La version définitive du rapport du CNDH, institution constitutionnelle indépendante, ne verra jamais le jour.
Trois mois plus tard, l’arrestation spectaculaire de Taoufik Bouachrine, directeur du quotidien Akhbar el Yaoum connu pour ses éditoriaux au vitriol, avait suscité une grande polémique. Accusé de viols et de traite d’êtres humains, le journaliste a été condamné en novembre 2018 à douze ans de prison ferme.
Qualifié de politique, le procès a été entaché de plusieurs irrégularités. Si bien que le groupe de travail sur la détention arbitraire relevant du Conseil des droits de l’homme a qualifié, début 2019, sa détention d’« arbitraire », réclamant sa libération.
Comme dans l’affaire Raissouni, le parquet se contentera de nier le caractère politique de l’affaire. « L’indépendance de la justice est intimement liée à la démocratie et, au Maroc, il y a toujours eu immixtion dans les affaires des magistrats, comme en témoignent les procès politiques », rappelait, l’année dernière, l’ancien bâtonnier Abderrahman Benameur.
Reddition des comptes, dites-vous ?
Chargé de superviser l’exécution de la politique pénale, le président du parquet dispose de larges attributions : faire constater des infractions, ordonner des poursuites, saisir la juridiction compétente… Des prérogatives qui, sans garde-fous, peuvent faire de lui un monstre indomptable.
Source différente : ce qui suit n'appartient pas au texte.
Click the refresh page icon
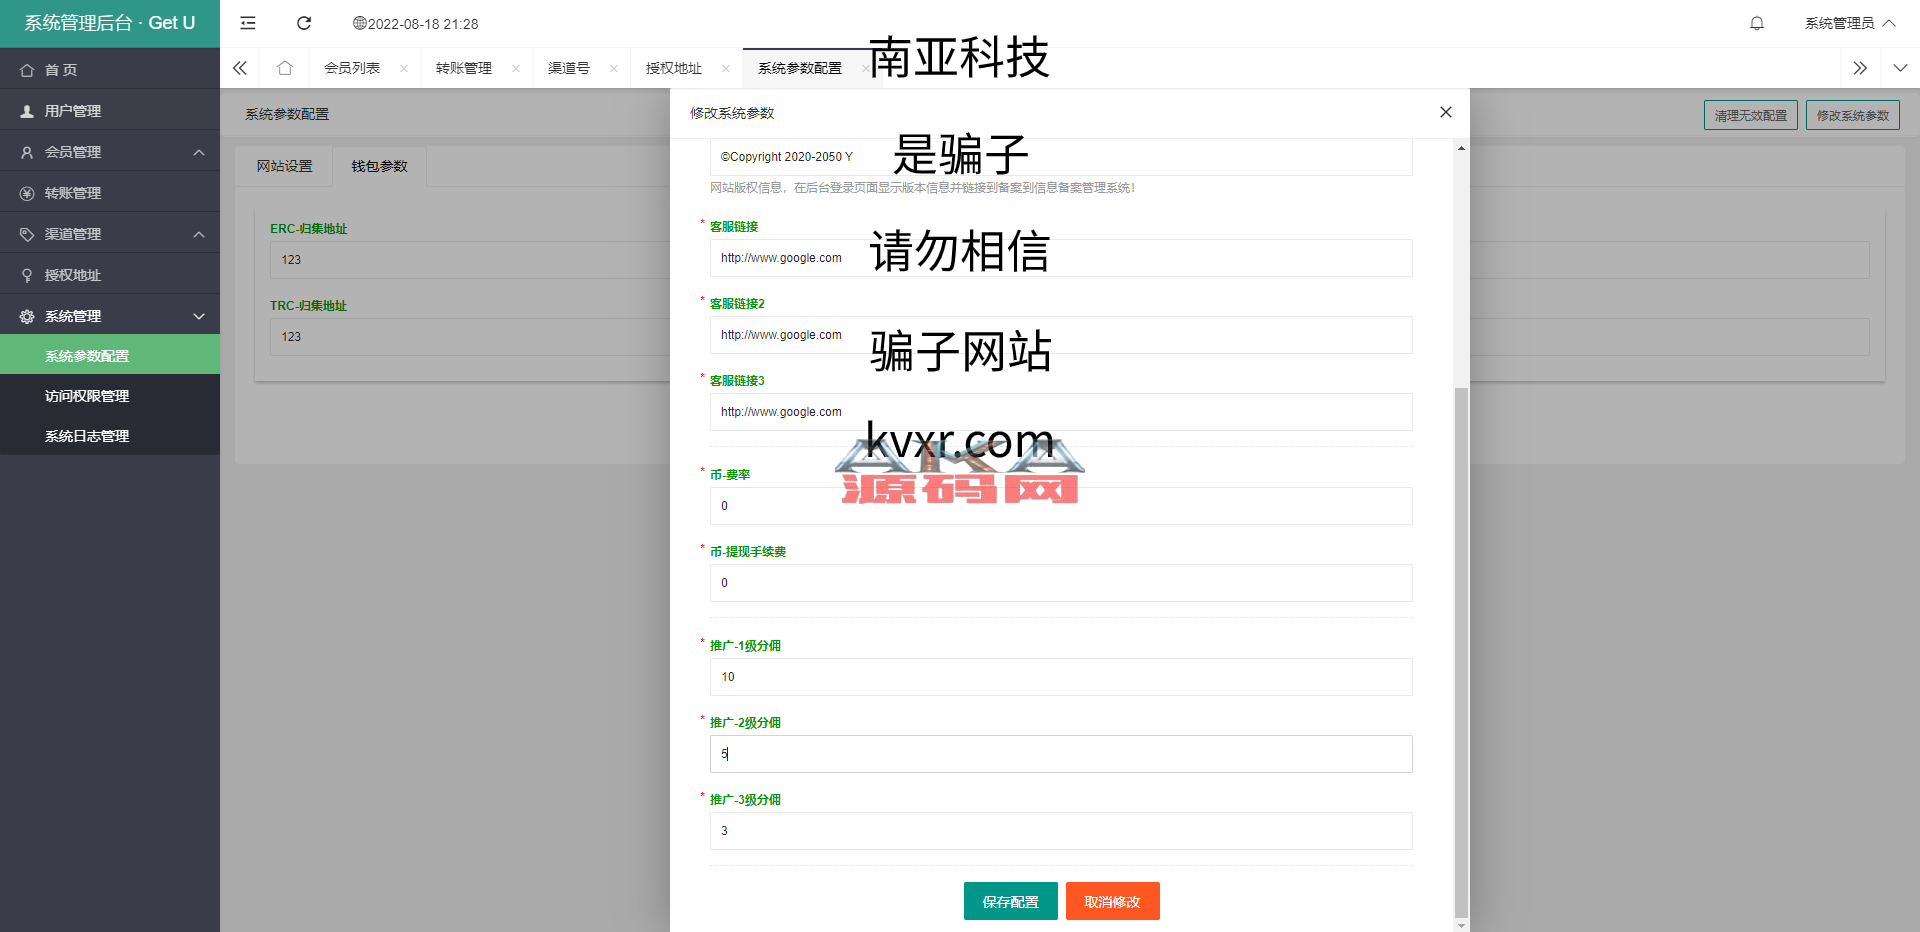click(304, 23)
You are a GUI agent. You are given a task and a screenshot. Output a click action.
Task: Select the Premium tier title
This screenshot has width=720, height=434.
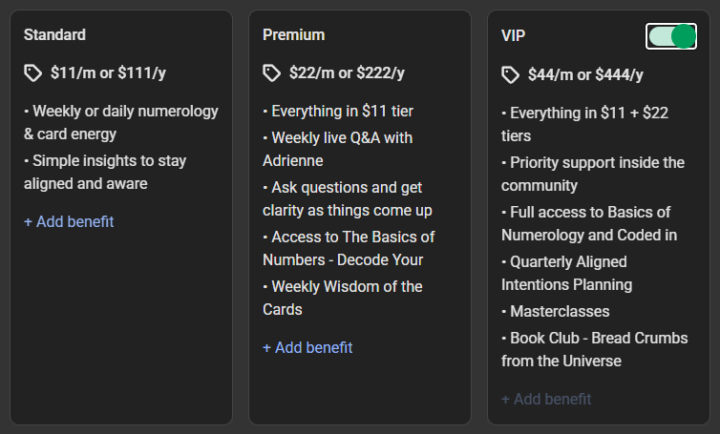point(293,35)
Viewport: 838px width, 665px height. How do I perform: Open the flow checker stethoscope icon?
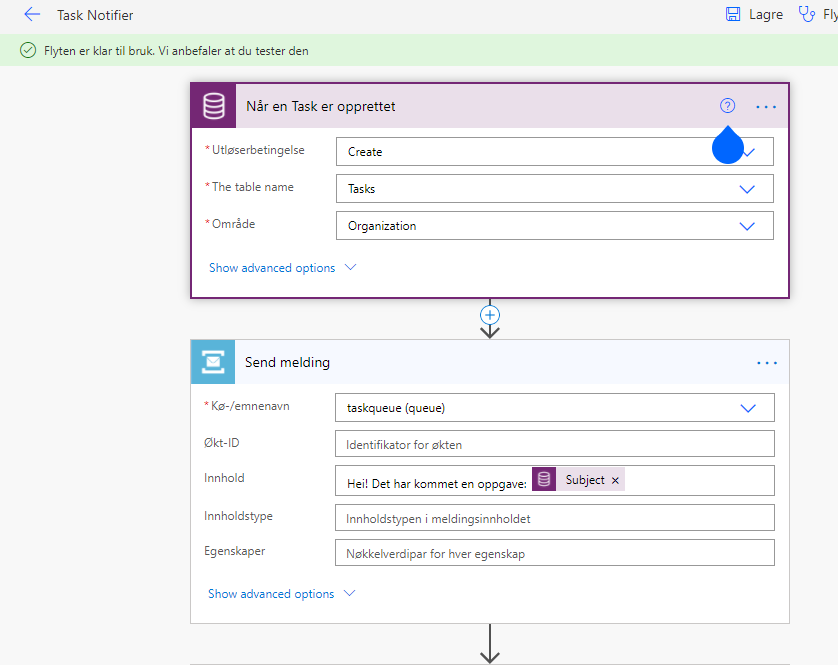[x=806, y=14]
« Le procureur général du roi chargé de présider le ministère public reste responsable de la mise en œuvre de la politique pénale devant l’autorité qui l’a nommé, c’est-à-dire le président du Conseil supérieur du pouvoir judiciaire, aussi devant ce Conseil, à qui il doit soumettre les rapports périodiques sur la mise en œuvre de la politique pénale et le fonctionnement du ministère Public », se défendait Mohamed Abdennabaoui en octobre 2018.
Précision : le président du Conseil supérieur du pouvoir judiciaire n’est autre que le roi. Au pouvoir législatif comme au pouvoir exécutif, il n’a aucun compte à rendre.
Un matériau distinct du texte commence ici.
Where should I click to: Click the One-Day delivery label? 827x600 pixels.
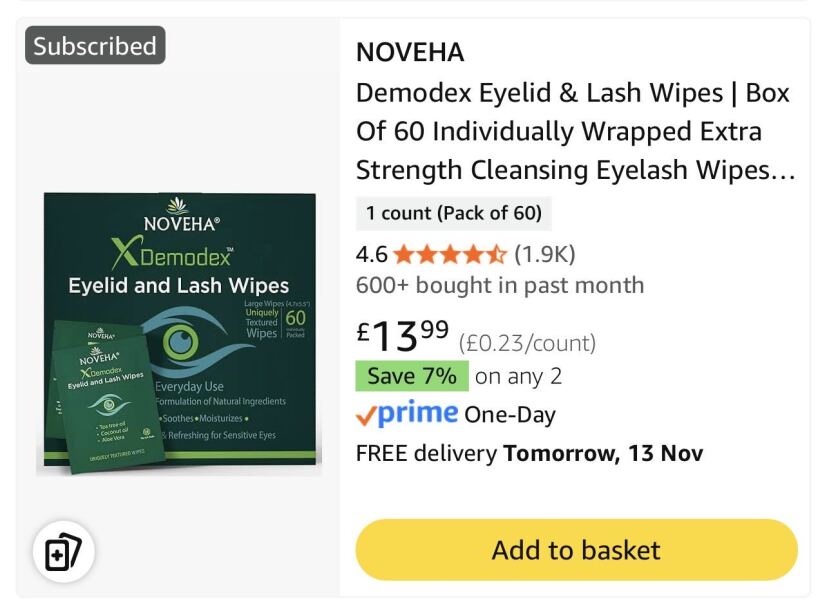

La présomption d’innocence, un principe malléable
Autre prérogative du procureur : la mise sous écrou. Une procédure, pas une règle judiciaire, inscrite dans le premier article du code de procédure pénale : « Tout accusé ou suspect est innocent jusqu’à ce que sa culpabilité soit prouvée (...) le doute profite à l’accusé ».
Mais l’exception se transforme parfois en règle. Conséquence : plus de 40 % de la population carcérale est constituée de personnes en détention préventive.
« La détention préventive est une mesure exceptionnelle, le parquet ne peut y avoir recours que dans des cas précis, lorsqu’on a peur que l’accusé détruise des preuves ou qu’il prenne la fuite. La présomption d’innocence doit être la règle », explique le bâtonnier Mohamed Akdim.
Une dérive qui en cache une autre : l’instrumentalisation de la détention préventive dans les procès politiques. Ainsi, ni Hajar Raissouni ni Taoufik Bouachrine ni les détenus du hirak n’avaient eu l’heur d’être poursuivis en état de liberté, bien que la loi prévoie une batterie de mesures censées offrir des garanties de représentation pendant la mise en examen.
En revanche, Hicham Nejmi, un haut fonctionnaire membre du parti d’Aziz Akhannouch, est bien poursuivi en état de liberté dans une affaire de « défenestration [accidentelle ?] d’une jeune femme présente à ses côtés dans une chambre d’hôtel » et de « déclaration de fausse identité », « allégations mensongères » et « non-assistance à personne en danger », rapportait le site d’information Le Desk le 17 septembre.
Idem pour Khalid Alioua, ancien ministre socialiste et ex-patron de la banque CIH, poursuivi en état de liberté depuis… 2013. Nous ne sommes pas tous égaux devant la présomption d’innocence.